O Castelo fica no topo da mais alta colina do centro histórico e tem o nome do protetor dos cavaleiros das Cruzadas. O lugar já foi invadido por visigotos, mouros e romanos. Parte do Castelo foi destruído no grande terremoto de 1755 e reconstruído por diversas vezes. Suas onze torres podem ser visitadas e os belos jardins, escadarias e bancos de pedra, os canhões, a muralha, o Museu e as ruínas arqueológicas podem ser admiraoas e de graça pelos habitantes de Lisboa. Os turistas pagam pouco mais de E$7. Vários eventos artísticos e  culturais acontecem na imensa área que cercam o castelo. Gansos, patos e lindos pavões passeiam pelos jardins floridos entre as pessoas, sem nenhum problema. Carvalhos centenários, oliveiras e figueiras completam a paisagem
O que mais atrai nesse lugar é a vista ímpar que se tem de Lisboa. Lá do alto, vamos identificando a Avenida da Liberdade, o Rossio, as Pontes, o Tejo, a Praça do Comércio... Um passeio visual pela cidade, então iluminada por um sol forte e sob o céu absolutamente azul. O casario, as igrejas... Todos os segredos de  Lisboa estão diante de nós.

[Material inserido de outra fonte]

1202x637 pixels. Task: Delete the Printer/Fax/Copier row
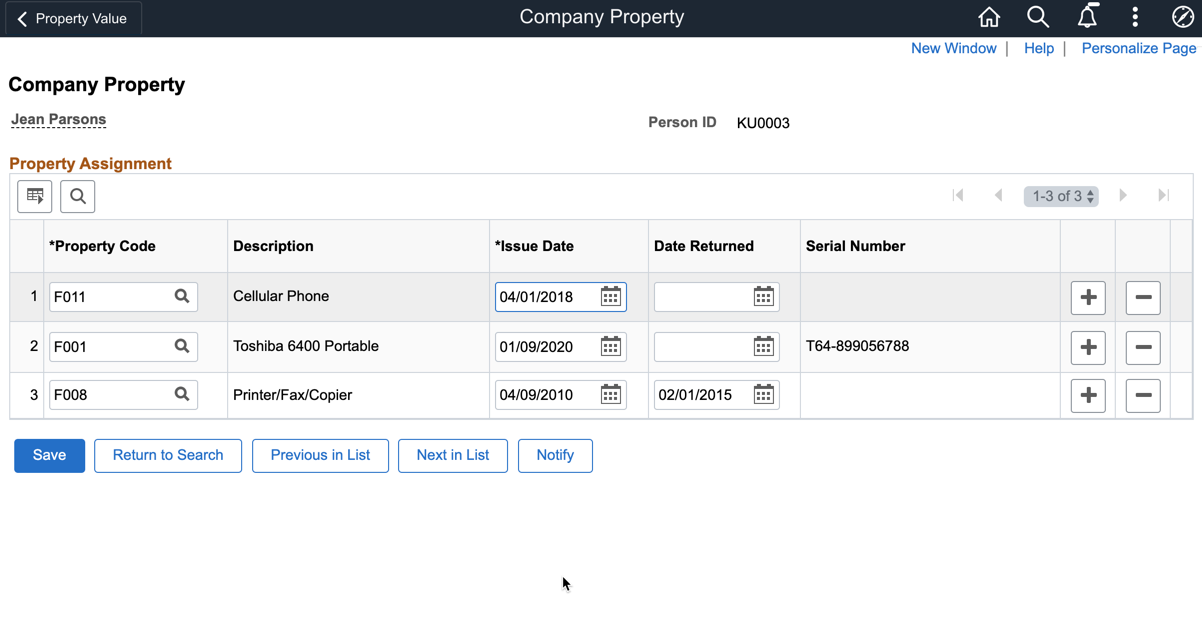(1143, 395)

E começamos a descer em direção ao Bairro da Alfama. Queria comer as tão faladas sardinhas na brasa. E foi no Bar do Santiago que sentamos para uma Sagres bem gelada e aguardamos as sardinha. Decepção total. Eles assam as sardinhas levemente salgadas, com escamas e tripas. Exatamente do jeito que chegam às redes dos pescadores. E as comem inteiras, com tudo. Vimos duas mulheres na mesa ao lado comerem as bichinhas inteiras. Só sobraram as espinhas. Nem a cabeça ficou no prato. Realmente não dá. Destrinchamos as sardinhas para comer a carne tenra e saborosa. Mas desistimos de pedi-las para o almoço. Fiquei mesmo no carneiro (borrego) com batatas. Gostei da troca.
Cansados, os homens votaram ao hotel e eu e Sheila fomos ao Shopping Colombo. São mais de trezentas lojas, cinemas e restaurantes. Difere um pouco de outros Shoppings porque os corredores foram substituídos por "ruas", com nome, praças, esquinas. Muito interessante a concepção desse centro de comércio, que fica bem próximo do estádio do Benfica. Finalmente  a Sheila conseguiu comprar um relógio de cozinha que ela tanto procurava.

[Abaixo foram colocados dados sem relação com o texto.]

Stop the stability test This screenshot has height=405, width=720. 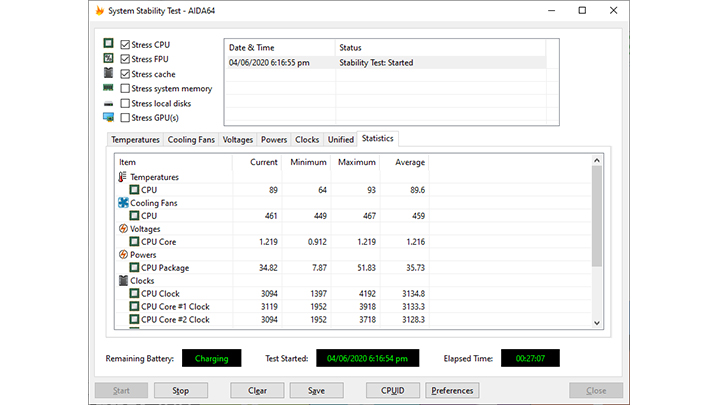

Tomamos um expresso com pastéis de Santa Clara, pegamos um táxi e voltamos ao Aviz. Hoje temos de ter um jantar de despedida à altura dessa viagem.
Por volta das 20 horas, chegamos ao Rossio caminhando até chegarmos à rua turística Portas de Santo Antão. Acabamos por nos assentar nas mesas de fora do Restaurante Churrasco. Nessa rua tudo acontece. Malabaristas, artistas de rua, engolidores de fogo, instrumentistas. Um vinho do Porto, e grelhados com aspargos macios e suculentos nos foram servidos de forma amistosa. Brindes e uma saudade prematura. Ainda ali e já com a saudade se instalando.
Logo cedo já nos dirigimos ao aeroporto de Lisboa, onde filas quilométricas nos aguardavam nos balcões de atendimento da TAP. A viagem de volta foi durante o dia, o que parece prolongar esse voo tão comprido. Mas chegamos bem, sem passeatas e manifestações nos esperando.

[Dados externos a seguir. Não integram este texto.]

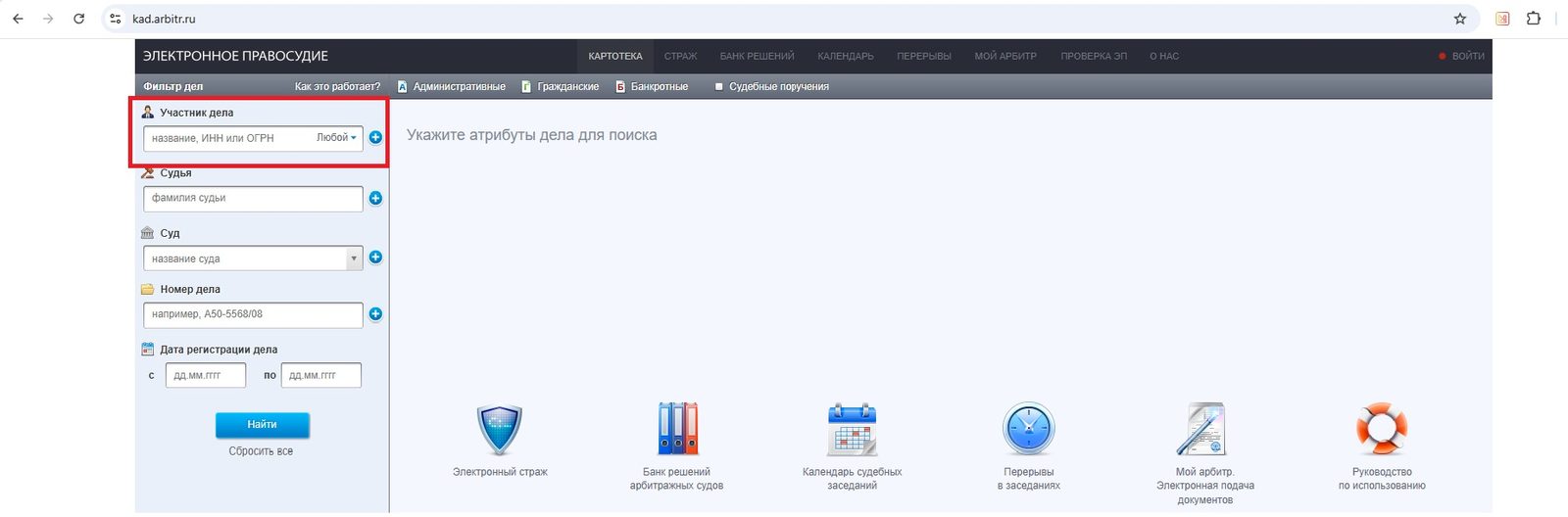Click plus icon next to case number
Viewport: 1568px width, 517px height.
click(375, 314)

Agora é começar a programar a PRÓXIMA VIAGEM... Para onde? Quando? Com quem? Espero que esses companheiros de viagem tenham gostado tanto que voltem a viajar com a gente. Eles fizeram da nossa jornada um sucesso. Obrigada Sheila e Élcio!

Um comentário:

Felipe Tavares disse...

Ju,

Como sempre, você brilha! =D

Li tudinho e me senti um "intruso" na viagem de vocês, sensacional!